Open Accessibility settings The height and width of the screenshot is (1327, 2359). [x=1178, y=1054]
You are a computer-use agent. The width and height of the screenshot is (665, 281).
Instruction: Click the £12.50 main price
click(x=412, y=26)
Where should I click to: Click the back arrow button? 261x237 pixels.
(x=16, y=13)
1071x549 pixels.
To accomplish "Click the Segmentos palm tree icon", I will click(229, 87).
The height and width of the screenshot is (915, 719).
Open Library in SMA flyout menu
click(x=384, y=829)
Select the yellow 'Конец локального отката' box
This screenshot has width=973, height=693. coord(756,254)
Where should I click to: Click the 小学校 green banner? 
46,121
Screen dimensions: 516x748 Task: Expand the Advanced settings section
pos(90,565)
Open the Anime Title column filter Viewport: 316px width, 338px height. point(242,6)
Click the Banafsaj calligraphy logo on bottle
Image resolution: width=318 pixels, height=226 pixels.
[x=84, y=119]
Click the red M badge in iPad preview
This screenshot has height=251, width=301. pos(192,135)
--------
## The task
Write out again, exactly, the line containing "Click the Banafsaj calligraphy logo on bottle" and every later line of the records. Omit the rest.

## Expected answer
Click the Banafsaj calligraphy logo on bottle
Image resolution: width=318 pixels, height=226 pixels.
[x=84, y=119]
Click the red M badge in iPad preview
This screenshot has height=251, width=301. pos(192,135)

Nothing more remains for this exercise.